Мне удалось улыбнуться. Но как-то слабо и неуверенно.
– Знаешь, – сказал он, снова разрушая возникшую было между нами преграду, – я думал, ты хочешь со мной встретиться, чтобы выдать мне по полной программе за то, что я тогда сказал в твоем реабилитационном центре.
– О, нет! – выдохнула я. Я была удивлена, что он так подумал, но и испытала огромное облегчение от того, что мы, наконец, выяснили, зачем пришли сюда. Честно говоря, дефицит, баланс, платежи и прочие экономические вопросы – это не мой конек. – Ты все правильно тогда сказал. Если бы ты этого не сделал, я, может быть, до сих пор упиралась бы и все отрицала.
– Я был уверен, что ты теперь меня ненавидишь, – сказал он.
– Конечно, нет! – убеждала я. То есть, честно говоря, я и сама теперь толком не знала: неужели я его когда-нибудь ненавидела?
– Правда? – с надеждой спросил он.
– Правда, – заверила его я. Это было даже забавно: Люк волнуется о том, ненавижу ли я его.
– Если тебе от этого будет легче, то, честно говоря, я чуть не рехнулся тогда. Ну, когда все это сказал, – он вздохнул и выпалил скороговоркой, – и когда отвечал на эти чертовы вопросы, которые они мне прислали.
– Ты вынужден был это сделать, – утешала я его. – Это было для моего блага.
– Господи, как я себя ненавидел за это! – сказал он.
– Тебе не за что было себя ненавидеть, – успокоила его я.
– И, тем не менее, я себя ненавидел, – пожаловался он.
– Не стоило. Я, в самом деле, была просто ужасна.
– Да ничего не ужасна! – сказал он.
– Еще как ужасна!
– Нет.
– Да.
– Ну, разве что иногда, – наконец согласился он.
– Еще как ужасна! – улыбнулась я, стараясь скрыть за улыбкой свое легкое недовольство тем, что он так быстро согласился со мной. – И это было так благородно с твоей стороны – подвергнуть себя такому испытанию, ведь ты даже не был женат на мне, и никаких серьезных отношений у тебя со мной не было, и ты даже не любил меня…
– Но я любил тебя! – раздраженно перебил он меня.
– Да нет, не любил, – напомнила я ему.
– Любил.
– Люк, – примирительно заметила я, – не подумай, что я это в упрек, но ведь ты сам сказал тогда, в Клойстерсе, что никогда не любил меня. У меня есть свидетели, – горько усмехнулась я.

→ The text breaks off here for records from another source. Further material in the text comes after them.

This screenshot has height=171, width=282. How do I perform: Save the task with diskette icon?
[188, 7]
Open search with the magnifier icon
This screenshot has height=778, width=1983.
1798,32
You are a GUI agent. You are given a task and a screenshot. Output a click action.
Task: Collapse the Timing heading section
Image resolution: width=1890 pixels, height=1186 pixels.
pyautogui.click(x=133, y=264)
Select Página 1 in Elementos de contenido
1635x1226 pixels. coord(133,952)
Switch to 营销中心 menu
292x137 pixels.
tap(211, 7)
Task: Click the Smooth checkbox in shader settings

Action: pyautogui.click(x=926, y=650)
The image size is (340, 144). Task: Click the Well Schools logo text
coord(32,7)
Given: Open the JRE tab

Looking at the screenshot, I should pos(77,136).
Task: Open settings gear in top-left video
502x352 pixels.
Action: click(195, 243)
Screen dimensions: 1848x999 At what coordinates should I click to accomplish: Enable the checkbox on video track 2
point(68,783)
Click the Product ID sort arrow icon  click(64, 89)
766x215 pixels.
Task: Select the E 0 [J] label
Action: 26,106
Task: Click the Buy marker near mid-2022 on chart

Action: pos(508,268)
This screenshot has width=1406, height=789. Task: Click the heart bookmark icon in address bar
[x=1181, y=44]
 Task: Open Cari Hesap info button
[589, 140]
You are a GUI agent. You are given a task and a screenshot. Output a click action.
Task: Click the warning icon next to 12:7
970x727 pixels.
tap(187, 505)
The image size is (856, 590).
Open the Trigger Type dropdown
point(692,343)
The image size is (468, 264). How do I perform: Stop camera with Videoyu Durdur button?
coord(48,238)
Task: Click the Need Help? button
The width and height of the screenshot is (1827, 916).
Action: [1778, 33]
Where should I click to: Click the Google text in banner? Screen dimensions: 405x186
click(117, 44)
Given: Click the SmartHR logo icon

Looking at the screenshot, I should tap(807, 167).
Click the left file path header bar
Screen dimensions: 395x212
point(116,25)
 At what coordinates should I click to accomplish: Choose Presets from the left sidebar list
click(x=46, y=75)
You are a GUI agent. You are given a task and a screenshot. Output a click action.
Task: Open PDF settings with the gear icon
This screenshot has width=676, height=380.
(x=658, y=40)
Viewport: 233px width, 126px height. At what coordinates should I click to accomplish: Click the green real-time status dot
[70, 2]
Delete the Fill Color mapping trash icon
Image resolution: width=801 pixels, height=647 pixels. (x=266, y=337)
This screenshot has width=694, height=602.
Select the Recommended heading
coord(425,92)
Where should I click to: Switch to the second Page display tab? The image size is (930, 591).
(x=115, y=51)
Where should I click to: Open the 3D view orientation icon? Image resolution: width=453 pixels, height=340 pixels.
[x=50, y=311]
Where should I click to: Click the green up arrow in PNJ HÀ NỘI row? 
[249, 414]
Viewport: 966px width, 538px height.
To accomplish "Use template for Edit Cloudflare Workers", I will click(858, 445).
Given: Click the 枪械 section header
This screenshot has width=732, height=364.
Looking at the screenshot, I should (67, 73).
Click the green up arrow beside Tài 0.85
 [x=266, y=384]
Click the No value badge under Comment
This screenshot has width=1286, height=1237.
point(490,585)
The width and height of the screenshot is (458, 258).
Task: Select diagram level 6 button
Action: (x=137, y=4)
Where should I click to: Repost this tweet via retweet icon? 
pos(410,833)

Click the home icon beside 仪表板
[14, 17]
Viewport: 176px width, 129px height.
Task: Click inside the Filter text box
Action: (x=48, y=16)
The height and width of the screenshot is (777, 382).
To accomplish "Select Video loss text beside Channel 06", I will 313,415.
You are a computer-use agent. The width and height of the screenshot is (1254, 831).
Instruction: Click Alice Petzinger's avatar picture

– О боже, я так сказал? – он потер лоб таким знакомым мне жестом. – Да, конечно, я так сказал.
Он бросил на меня взволнованный взгляд:
– Мне не следовало этого говорить, но пойми, я был очень зол на тебя тогда, Рейчел! За то, как ты со мной обращалась, и за то, что ты делала с собой.
Я сглотнула. Мне все еще больно было слышать от него такое. И все-таки, приятно узнать, что когда-то он меня любил.